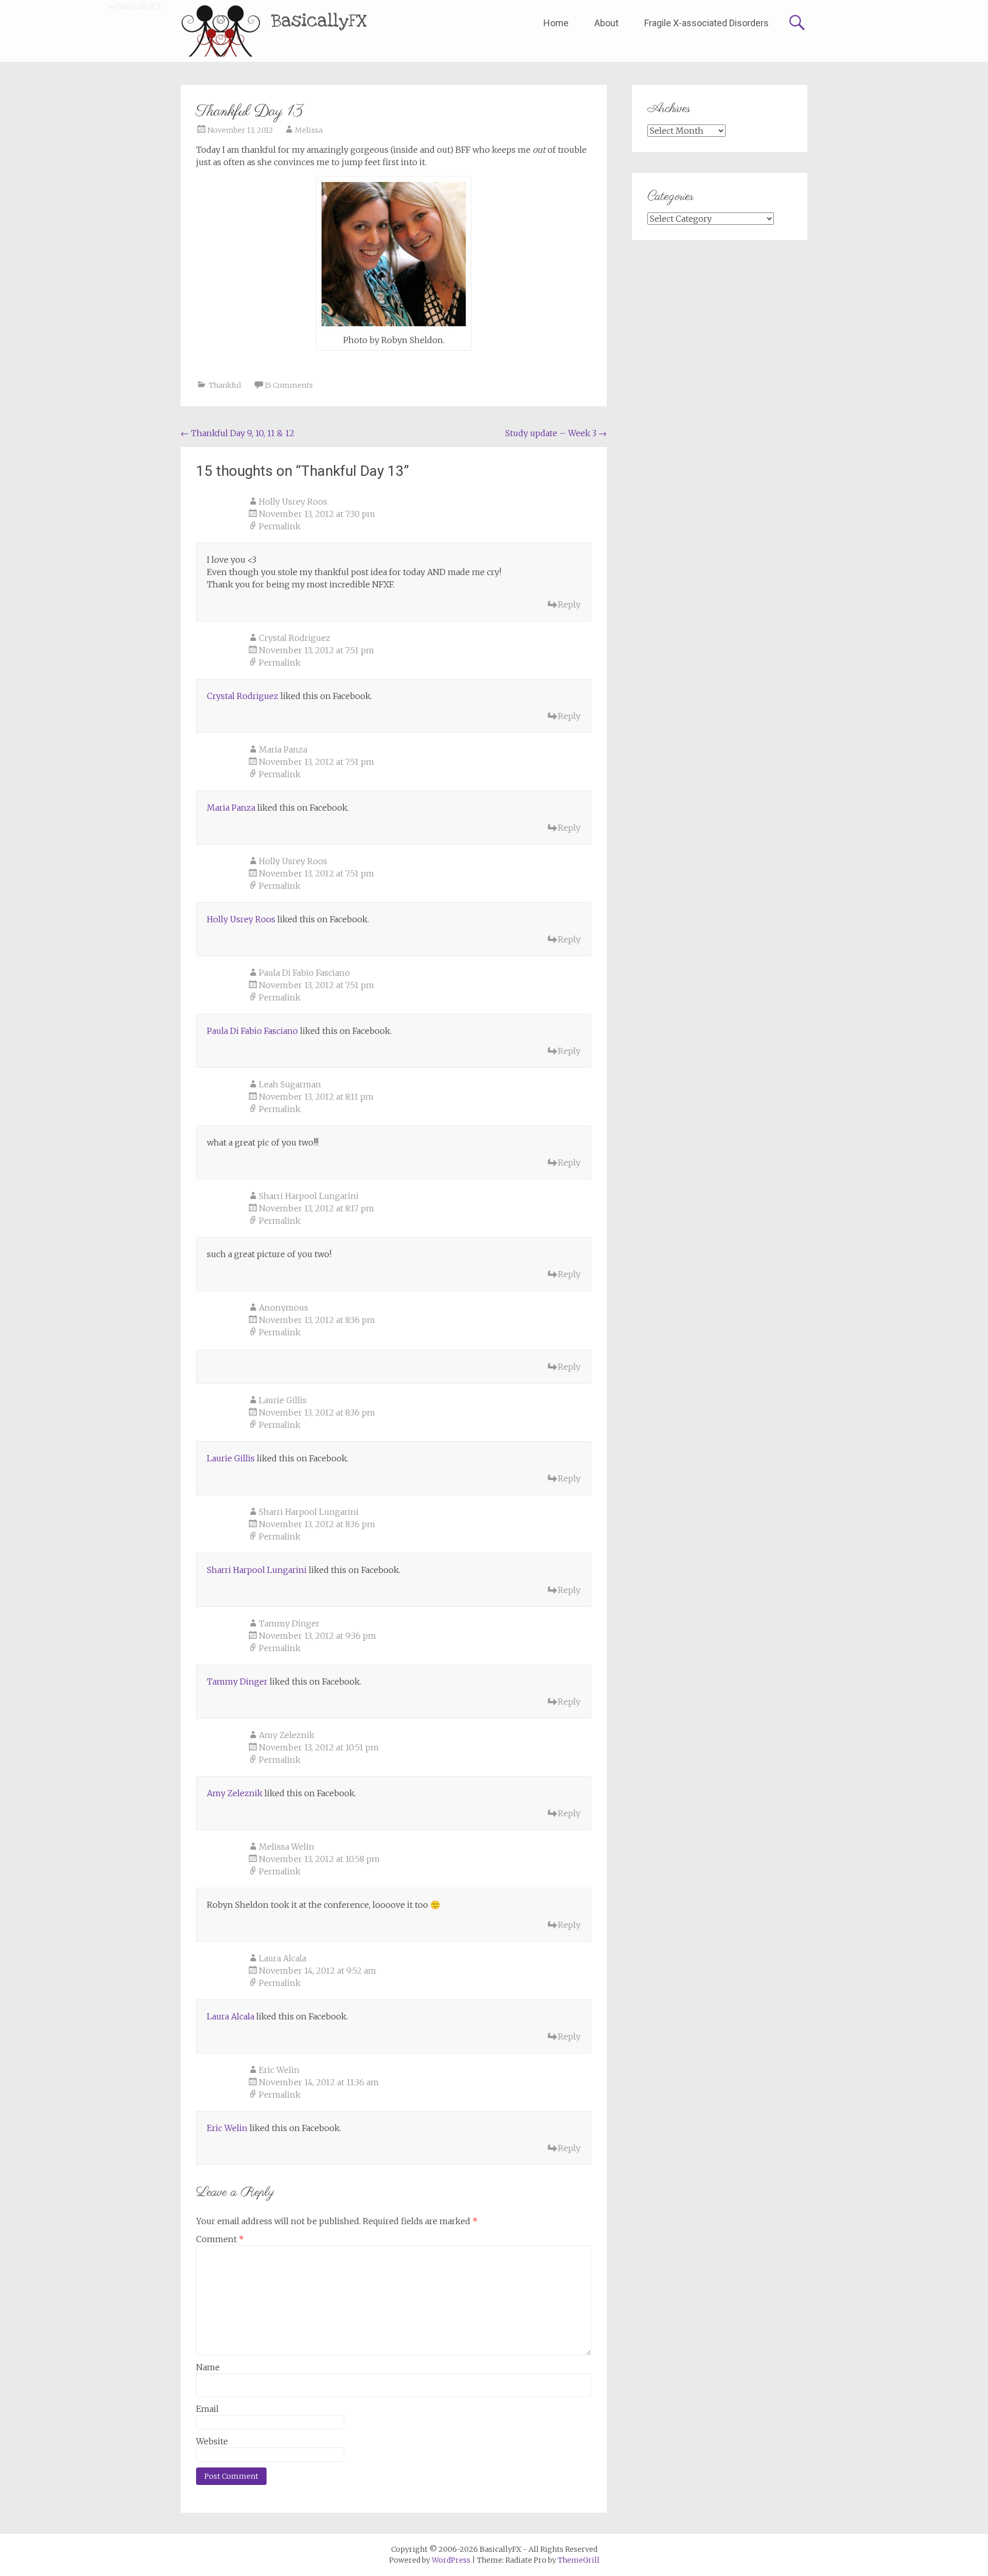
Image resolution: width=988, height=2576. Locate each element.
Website (212, 2441)
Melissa (309, 130)
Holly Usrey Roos (293, 501)
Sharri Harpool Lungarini (309, 1196)
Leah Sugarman (290, 1084)
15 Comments (288, 385)
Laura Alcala (282, 1958)
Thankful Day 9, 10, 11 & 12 (237, 433)
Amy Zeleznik (286, 1735)
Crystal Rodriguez (294, 638)
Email (207, 2409)
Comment (220, 2239)
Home (556, 22)
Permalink (280, 526)
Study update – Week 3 (556, 433)
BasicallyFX (319, 20)
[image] (393, 254)
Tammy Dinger (289, 1623)
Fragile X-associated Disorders (706, 22)
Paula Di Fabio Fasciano (304, 973)
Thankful (225, 385)
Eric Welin (279, 2070)
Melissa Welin (286, 1846)
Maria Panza (283, 749)
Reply (569, 604)
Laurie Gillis (283, 1400)
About (606, 22)
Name (208, 2367)
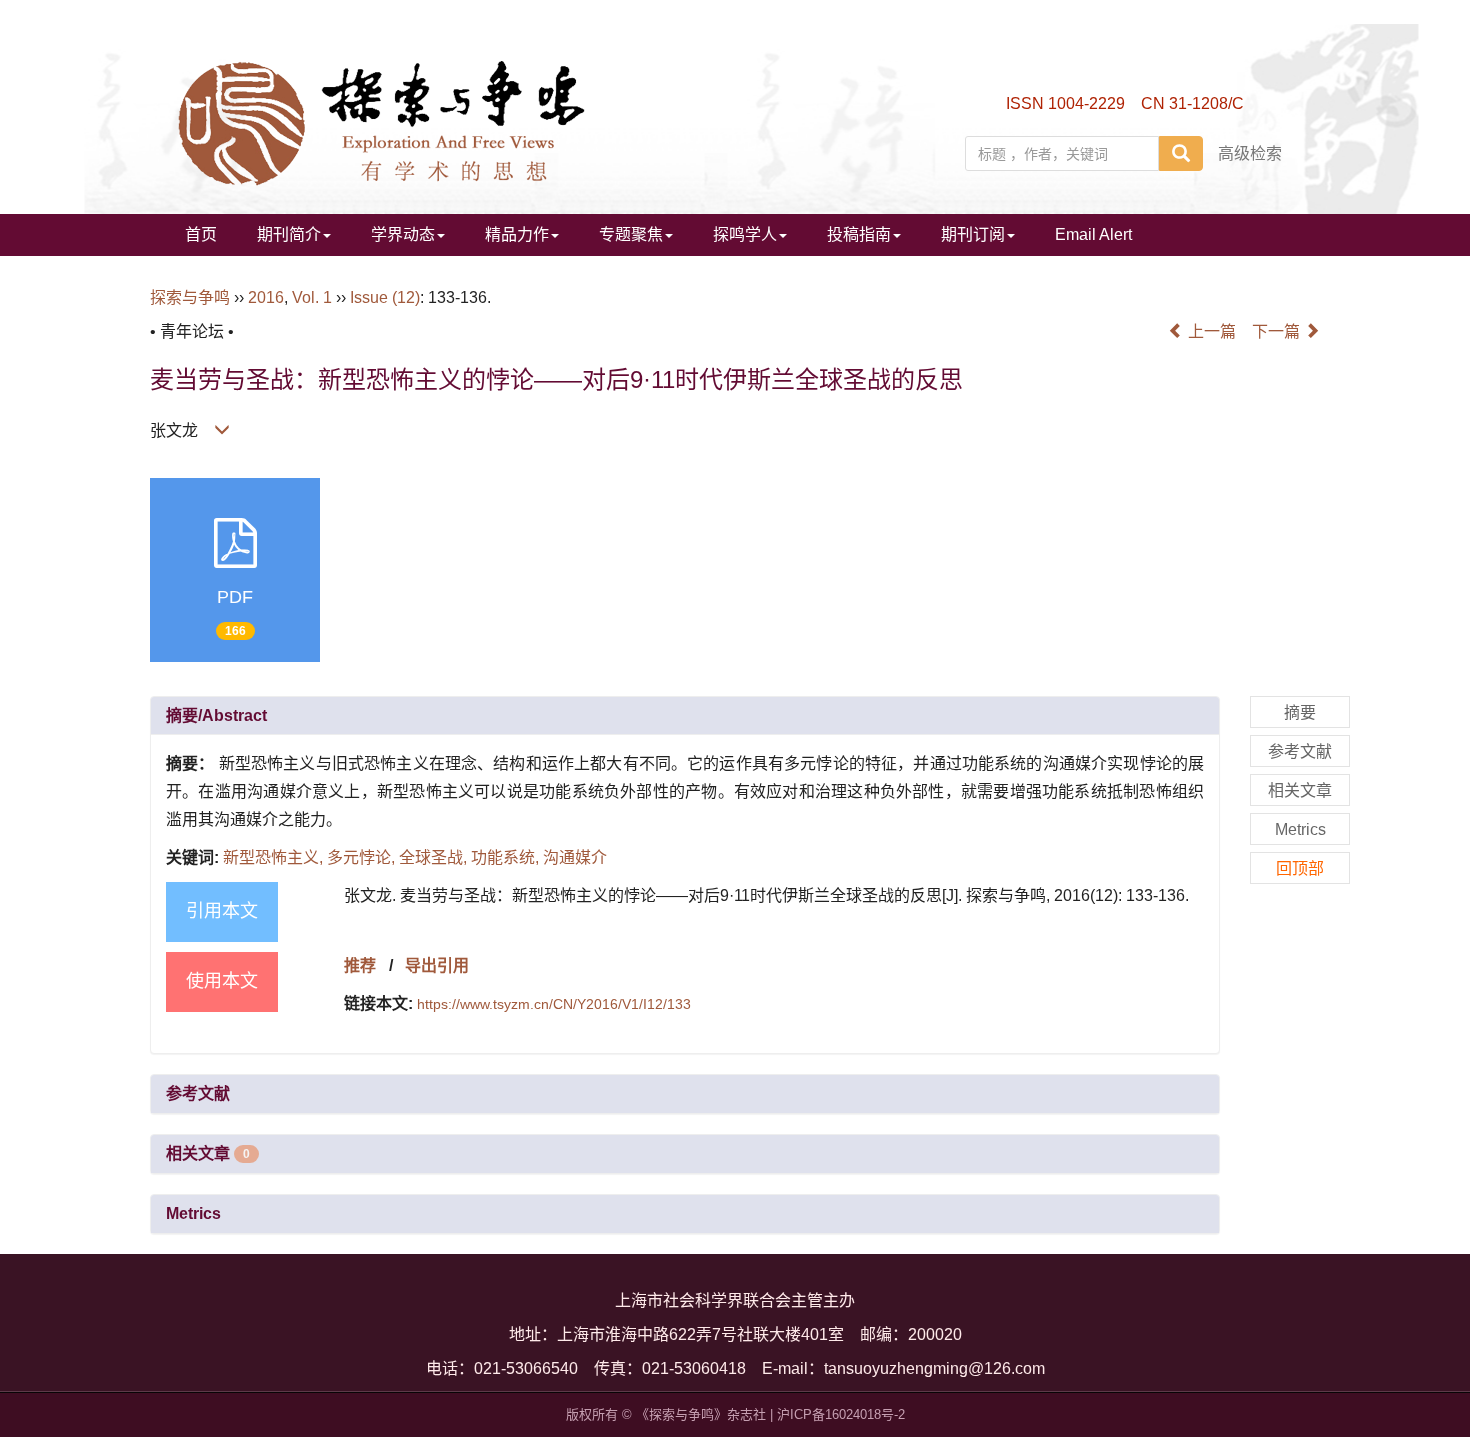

+ + + + + + +

▶ _TASK ITEM_
Please transcribe exactly the lines above from the line that has "Melissa (309, 130)" up to and including the line that has "Permalink (280, 526)"; no other line belongs in the answer.

▶ _RESPONSE TO THIS TASK_
Melissa (309, 130)
Holly Usrey Roos (293, 501)
Sharri Harpool Lungarini (309, 1196)
Leah Sugarman (290, 1084)
15 Comments (288, 385)
Laura Alcala (282, 1958)
Thankful Day 9, 10, 11 & 12 (237, 433)
Amy Zeleznik (286, 1735)
Crystal Rodriguez (294, 638)
Email (207, 2409)
Comment (220, 2239)
Home (556, 22)
Permalink (280, 526)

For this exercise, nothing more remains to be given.